Objective: In the excerpt about affordable housing below, what share of market rates would rent be set at under the rental model the council is said to be leaning towards?

Excerpt provided:
begin
Councillors eventually voted for a mix of 50 percent private residential, 30 percent social housing, and 20 percent affordable housing for these council-owned sites.

But it was unclear exactly what “affordable” meant for those sites at Oscar Traynor Road in Coolock, O’Devaney Gardens, and St Michael’s Estate in Inchicore.

“We feel affordable rental is the best option, but we’re keeping the option of affordable mortgage there as well,” said Assistant Chief Executive Brendan Kenny, back in January.

There are an estimated 1,350 homes and apartments planned for the lands, and 270 of them are supposed be affordable housing.

But what does that mean, and who should get access to them?

Developing Plans

Right now, that still hasn’t been decided, said Sinn Fein Councillor Daithi Doolan, who chairs the council’s housing committee.

The council is looking at two different models in other countries to see what has been developed there, he said. One would be to use voluntary housing associations to build and run affordable-rental homes.

The other would be for a large investment company, such as an insurance company, to make a long-term investment and then retain ownership of the properties, he says. (They would likely be apartments.)

“It is something we absolutely need to address for people who don’t want to buy, or can’t buy, and who don’t qualify for social housing,” he says.

Doolan says he thinks the council is leaning towards an affordable rental model, whereby the rent is set at 70 percent of market rates.

And he says he would like to see housing associations build and run the schemes, rather than private developers.

“I’d be leaning more towards the housing associations myself as it would be more transparent and accountable,” he says.

Housing associations – also known as “voluntary housing associations” or “approved housing bodies” – are independent, not-for-profit charities that provide housing.

Housing Associations

They say they’re ready. “This could be done tomorrow and it would pay for itself,” says Simon Brooke, head of policy at Clúid Housing.

“The only thing the state would need to do is give us a loan for the initial 20 or 30 percent, which they would get back,” says Brooke.

Brooke says that Clúid Housing would use a model similar to the one they use to build social housing at the moment.

Housing associations get a loan from government for between 10 percent and 30 percent and borrow the rest from the Housing Finance Agency, he says. They pay the state back in full, but they pay them last.

If the state were willing to lend them 20 or 30 percent of the cost of building the affordable properties, he says that they could borrow the other 70 or 80 percent and use the income from tenants to repay that loan.

When the larger loan was repaid they would then repay the state. Ultimately, the housing association would own the properties going forward and could then rent them out at a low cost to low-income families.

He envisages that tenants of affordable housing would pay according to their income.

“That is viable and that would work. In the long term, the state would have a growing stock of housing for rent, that could be rented out at very low rents without any government subsidy at all,” Brooke said.

But some are unconvinced by the idea of depending on housing associations.

Workers’ Party Councillor Eilis Ryan says the state should build the housing itself, tying rent to income. It would benefit from greater economies of scale, and can borrow at the lowest rates, she argues.

Alternatively, researchers at the Nevin Economic Research Institute argue that there should be a commercial semi-state set up by the government to provide a mix of social and affordable housing.

In this vision, tenants pay a rent that covers finance and construction costs and low-income families are supplemented through existing schemes.

Government Help

Above the local-authority level, the government has also been thinking about affordable housing, and how to provide it.

In its Strategy for the Rental Sector, published in December 2016, the government committed to delivering some affordable rental accommodation.
end
Collected data:
begin
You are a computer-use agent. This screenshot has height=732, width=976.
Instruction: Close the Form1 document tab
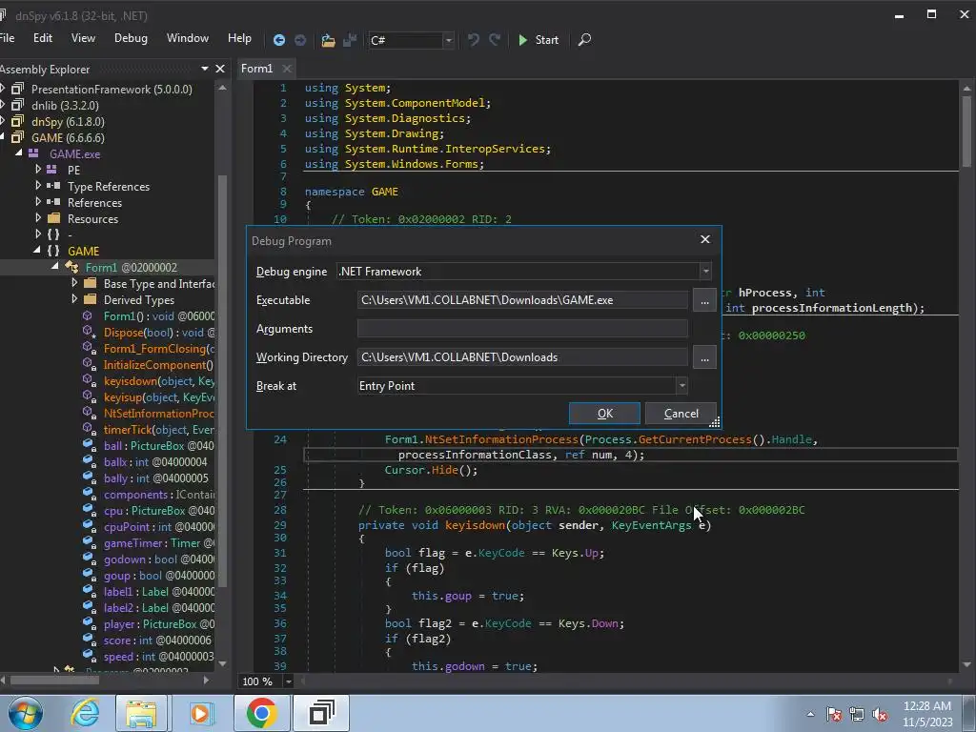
end
Solved problem: 70 percent of market rates.